# How do you find a power series representation for x^2 arctan(x^3 and what is the radius of convergence?

Mar 17, 2017

${x}^{2} \arctan \left({x}^{3}\right) = {\sum}_{n = 0}^{\infty} {\left(- 1\right)}^{n} / \left(2 n + 1\right) {x}^{6 n + 5} = {x}^{5} - {x}^{11} / 3 + {x}^{17} / 5 + \ldots$

The radius of convergence is $R = 1$.

#### Explanation:

$\frac{1}{1 - x} = {\sum}_{n = 0}^{\infty} {x}^{n}$

Replacing $x$ with $- {x}^{2}$:

$\frac{1}{1 + {x}^{2}} = {\sum}_{n = 0}^{\infty} {\left(- {x}^{2}\right)}^{n} = {\sum}_{n = 0}^{\infty} {\left(- 1\right)}^{n} {x}^{2 n}$

Integrating to get $\arctan \left(x\right)$:

$\arctan \left(x\right) = \int \frac{\mathrm{dx}}{1 + {x}^{2}} = {\sum}_{n = 0}^{\infty} {\left(- 1\right)}^{n} \int {x}^{2 n} \mathrm{dx}$

$\arctan \left(x\right) = C + {\sum}_{n = 0}^{\infty} {\left(- 1\right)}^{n} {x}^{2 n + 1} / \left(2 n + 1\right)$

Letting $x = 0$ shows $C = 0$:

$\arctan \left(x\right) = {\sum}_{n = 0}^{\infty} {\left(- 1\right)}^{n} / \left(2 n + 1\right) {x}^{2 n + 1}$

Replacing $x$ with ${x}^{3}$:

$\arctan \left({x}^{3}\right) = {\sum}_{n = 0}^{\infty} {\left(- 1\right)}^{n} / \left(2 n + 1\right) {\left({x}^{3}\right)}^{2 n + 1} = {\sum}_{n = 0}^{\infty} {\left(- 1\right)}^{n} / \left(2 n + 1\right) {x}^{6 n + 3}$

Multiplying by ${x}^{2}$, which can be brought into the series:

x^2arctan(x^3)=x^2sum_(n=0)^oo(-1)^n/(2n+1)x^(6n+3)=color(blue)(sum_(n=0)^oo(-1)^n/(2n+1)x^(6n+5)
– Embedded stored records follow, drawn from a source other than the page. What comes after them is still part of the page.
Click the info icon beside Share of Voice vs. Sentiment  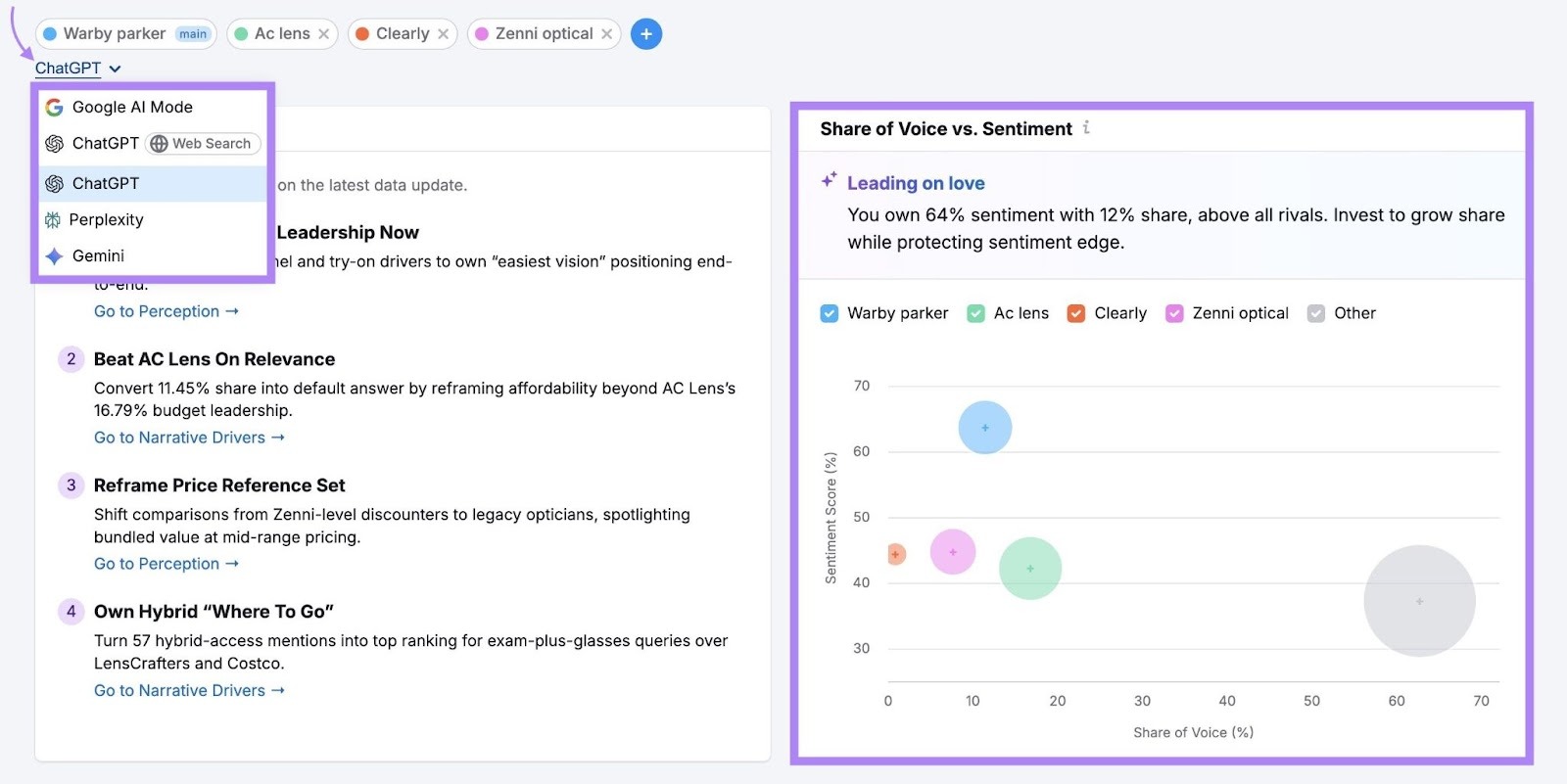[x=1087, y=127]
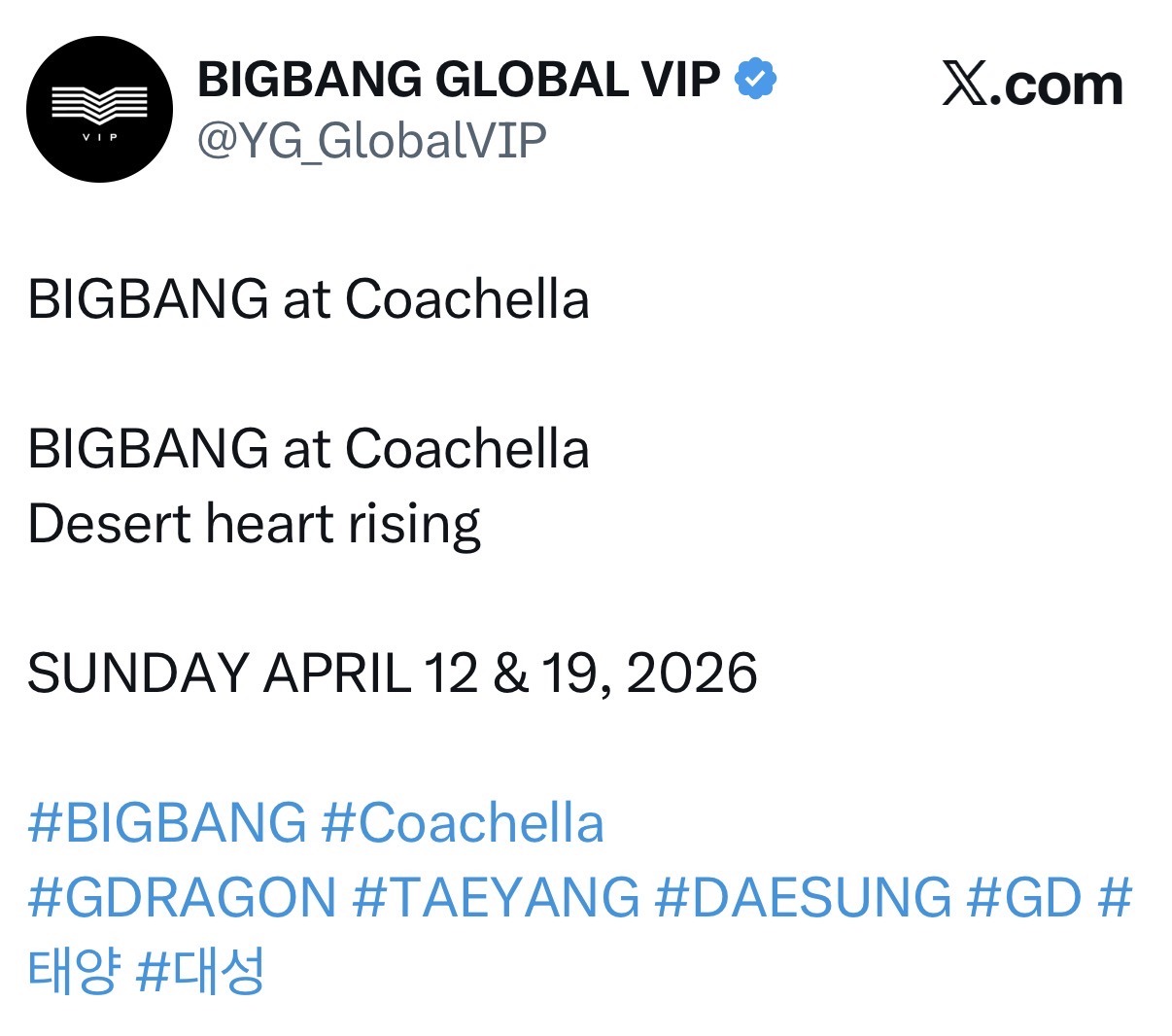Click BIGBANG at Coachella line above Desert heart
The width and height of the screenshot is (1172, 1036).
(308, 449)
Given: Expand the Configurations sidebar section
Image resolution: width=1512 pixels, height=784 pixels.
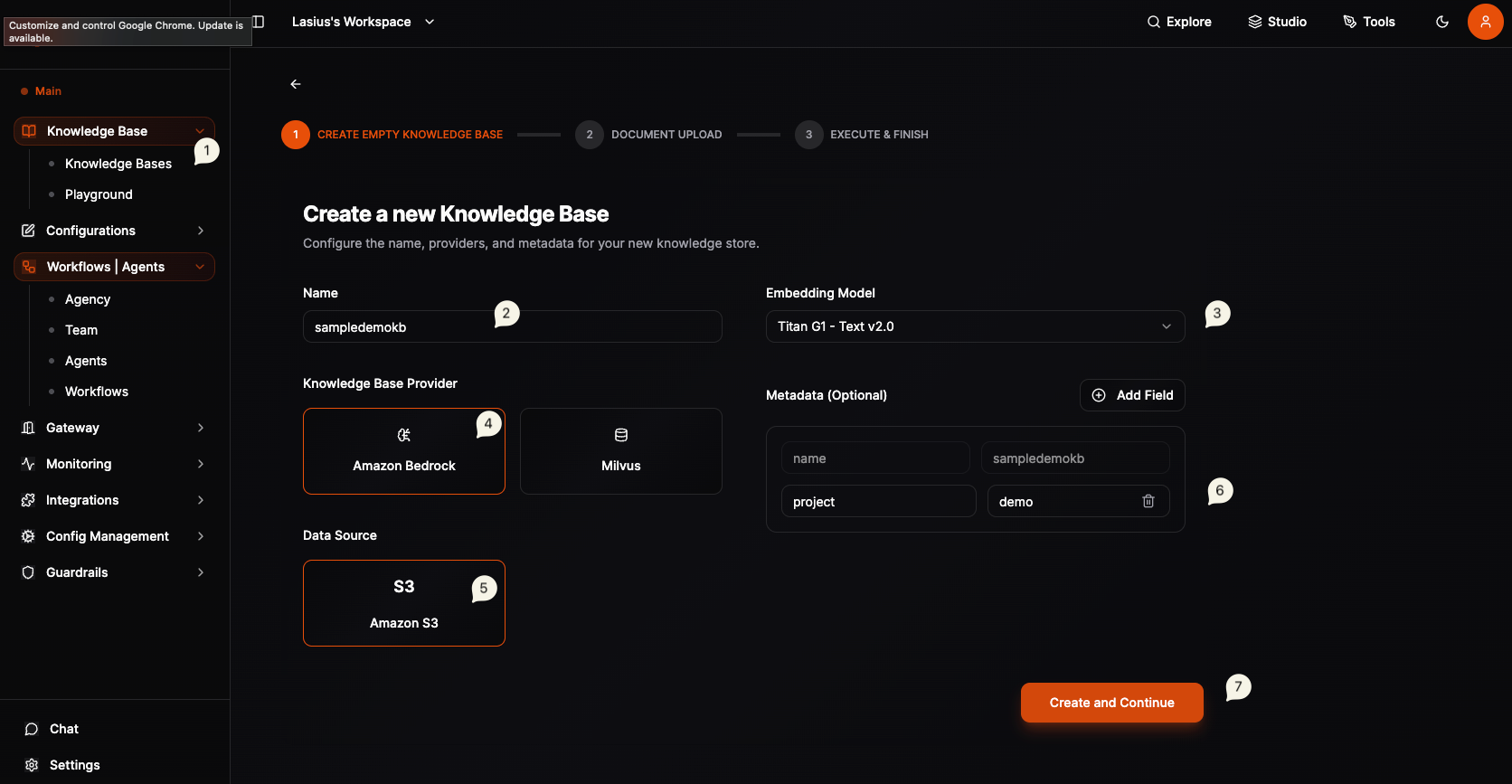Looking at the screenshot, I should pos(114,231).
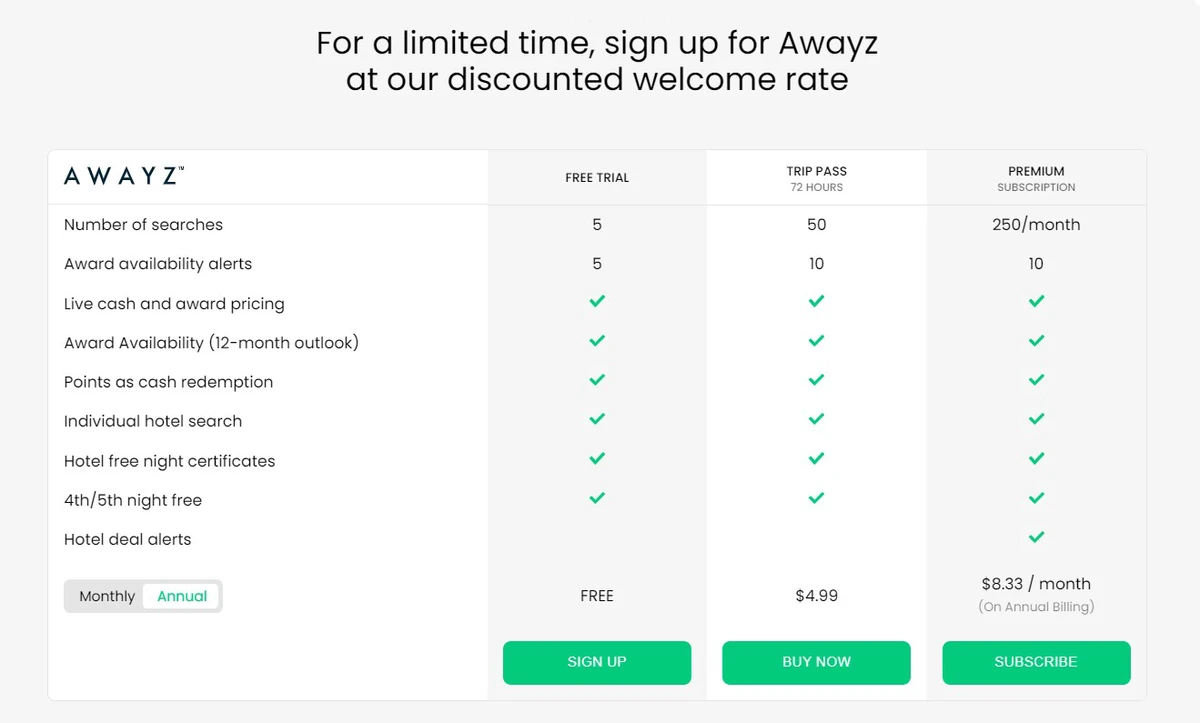Click the Premium checkmark for Hotel deal alerts
1200x723 pixels.
pos(1036,537)
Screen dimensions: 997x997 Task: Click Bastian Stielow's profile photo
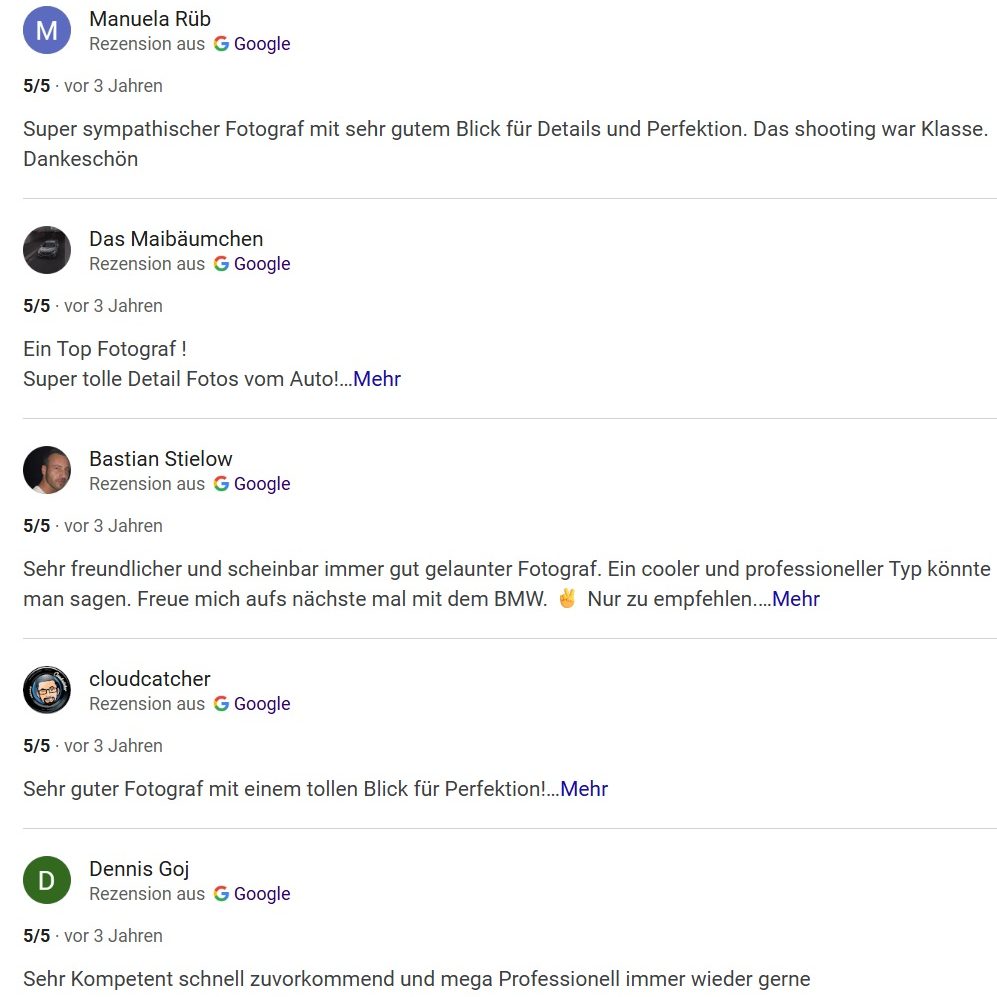(x=47, y=470)

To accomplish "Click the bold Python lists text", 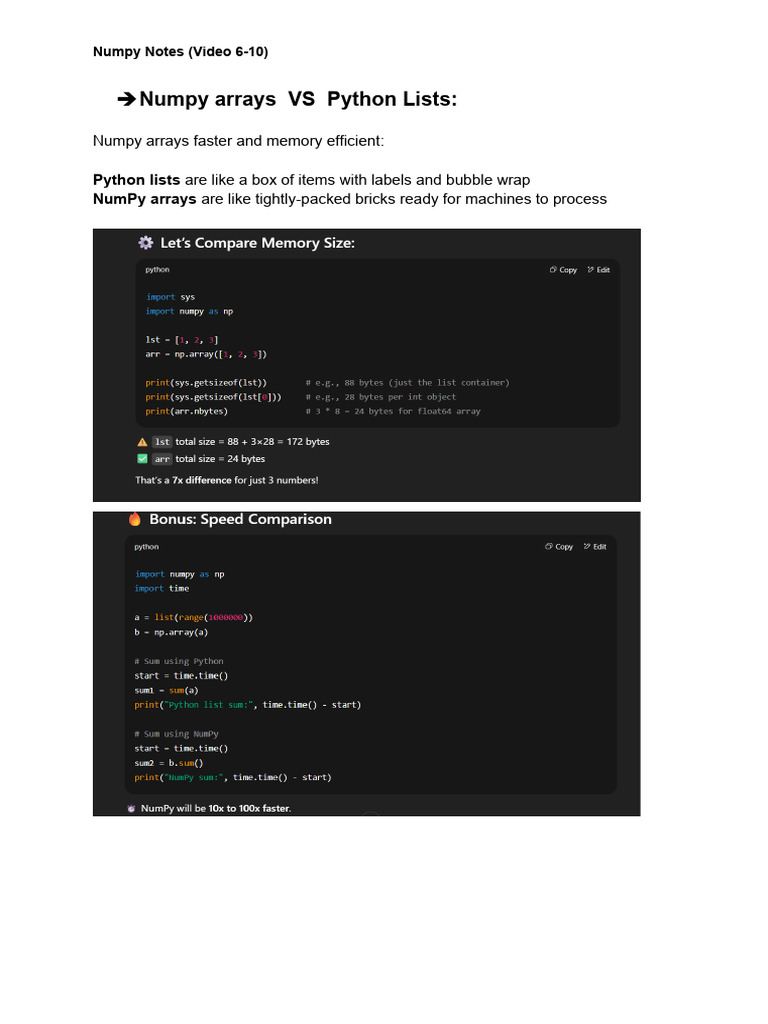I will pyautogui.click(x=137, y=180).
This is the Maclaurin series for ${x}^{2} \arctan \left({x}^{3}\right)$. To find its radius of convergence, find the ratio $\left\mid {a}_{n + 1} / {a}_{n} \right\mid$ where ${a}_{n} = {\left(- 1\right)}^{n} / \left(2 n + 1\right) {x}^{6 n + 5}$:

$\left\mid {a}_{n + 1} / {a}_{n} \right\mid = \left\mid \frac{{\left(- 1\right)}^{n + 1} / \left(2 \left(n + 1\right) + 1\right) {x}^{6 \left(n + 1\right) + 5}}{{\left(- 1\right)}^{n} / \left(2 n + 1\right) {x}^{6 n + 5}} \right\mid = \left\mid \frac{{\left(- 1\right)}^{n + 1} / \left(2 n + 3\right) {x}^{6 n + 11}}{{\left(- 1\right)}^{n} / \left(2 n + 1\right) {x}^{6 n + 5}} \right\mid$

$\left\mid {a}_{n + 1} / {a}_{n} \right\mid = \left\mid {\left(- 1\right)}^{n + 1} / {\left(- 1\right)}^{n} \left(\frac{2 n + 1}{2 n + 3}\right) {x}^{6 n + 11} / {x}^{6 n + 5} \right\mid = \left\mid {x}^{6} \left(\frac{2 n + 1}{2 n + 3}\right) \right\mid$

Through the ratio test, we know the series converges when ${\lim}_{n \rightarrow \infty} \left\mid {a}_{n + 1} / {a}_{n} \right\mid < 1$. Finding the limit:

${\lim}_{n \rightarrow \infty} \left\mid {a}_{n + 1} / {a}_{n} \right\mid = {\lim}_{n \rightarrow \infty} \left\mid {x}^{6} \left(\frac{2 n + 1}{2 n + 3}\right) \right\mid = {\left\mid x \right\mid}^{6} {\lim}_{n \rightarrow \infty} \left\mid \frac{2 n + 1}{2 n + 3} \right\mid$

The internal limit is $1$. We want this when it's less than $1$:

${\left\mid x \right\mid}^{6} < 1 \text{ "=>" } \left\mid x \right\mid < 1$

Thus the radius of convergence is color(blue)(R=1.